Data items

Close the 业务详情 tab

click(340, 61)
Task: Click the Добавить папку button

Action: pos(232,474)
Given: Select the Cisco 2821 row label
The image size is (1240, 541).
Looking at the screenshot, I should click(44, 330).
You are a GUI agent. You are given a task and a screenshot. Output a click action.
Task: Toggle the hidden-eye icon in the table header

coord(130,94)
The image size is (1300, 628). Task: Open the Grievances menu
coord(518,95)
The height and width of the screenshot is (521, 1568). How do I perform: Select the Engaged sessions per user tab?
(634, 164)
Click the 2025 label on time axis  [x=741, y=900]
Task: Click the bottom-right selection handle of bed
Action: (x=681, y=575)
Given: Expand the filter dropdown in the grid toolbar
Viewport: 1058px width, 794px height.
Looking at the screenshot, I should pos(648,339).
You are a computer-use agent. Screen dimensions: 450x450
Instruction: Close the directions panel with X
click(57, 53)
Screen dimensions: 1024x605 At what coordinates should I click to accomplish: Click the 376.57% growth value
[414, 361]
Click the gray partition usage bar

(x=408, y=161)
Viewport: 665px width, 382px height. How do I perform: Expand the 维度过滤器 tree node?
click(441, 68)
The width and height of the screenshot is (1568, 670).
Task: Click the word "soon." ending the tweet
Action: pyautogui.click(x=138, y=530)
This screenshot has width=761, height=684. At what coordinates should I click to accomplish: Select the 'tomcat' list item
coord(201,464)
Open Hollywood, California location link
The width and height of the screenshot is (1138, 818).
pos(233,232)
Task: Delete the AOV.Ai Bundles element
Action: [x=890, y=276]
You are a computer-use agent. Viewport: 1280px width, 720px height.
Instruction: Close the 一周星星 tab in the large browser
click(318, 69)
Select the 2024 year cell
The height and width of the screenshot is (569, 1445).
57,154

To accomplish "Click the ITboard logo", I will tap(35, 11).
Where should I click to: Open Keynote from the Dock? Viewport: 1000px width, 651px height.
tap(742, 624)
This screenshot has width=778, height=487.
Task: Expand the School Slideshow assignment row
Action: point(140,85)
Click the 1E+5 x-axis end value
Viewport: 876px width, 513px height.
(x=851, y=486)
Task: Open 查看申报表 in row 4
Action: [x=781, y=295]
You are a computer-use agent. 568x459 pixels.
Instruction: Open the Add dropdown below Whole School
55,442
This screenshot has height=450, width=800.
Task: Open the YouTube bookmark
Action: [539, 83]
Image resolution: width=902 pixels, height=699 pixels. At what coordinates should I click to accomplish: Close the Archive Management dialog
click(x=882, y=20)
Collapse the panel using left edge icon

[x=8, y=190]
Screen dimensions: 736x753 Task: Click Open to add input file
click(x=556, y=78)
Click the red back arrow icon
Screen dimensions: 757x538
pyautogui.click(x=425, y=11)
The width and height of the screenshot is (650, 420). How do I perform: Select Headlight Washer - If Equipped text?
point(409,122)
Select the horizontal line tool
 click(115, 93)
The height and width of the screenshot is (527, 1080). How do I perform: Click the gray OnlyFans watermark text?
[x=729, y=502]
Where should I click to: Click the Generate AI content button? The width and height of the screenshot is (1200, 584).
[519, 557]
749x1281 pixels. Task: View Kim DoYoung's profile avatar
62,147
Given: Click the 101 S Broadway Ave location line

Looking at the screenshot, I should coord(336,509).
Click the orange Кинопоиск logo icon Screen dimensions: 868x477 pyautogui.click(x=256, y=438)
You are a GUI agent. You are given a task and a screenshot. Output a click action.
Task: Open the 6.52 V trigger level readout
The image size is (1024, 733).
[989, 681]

The task
With the entries above as the source, set down exactly the lines from the one holding "Task: Open the 6.52 V trigger level readout" through the last line, both ends included.

Answer section
Task: Open the 6.52 V trigger level readout
The image size is (1024, 733).
[989, 681]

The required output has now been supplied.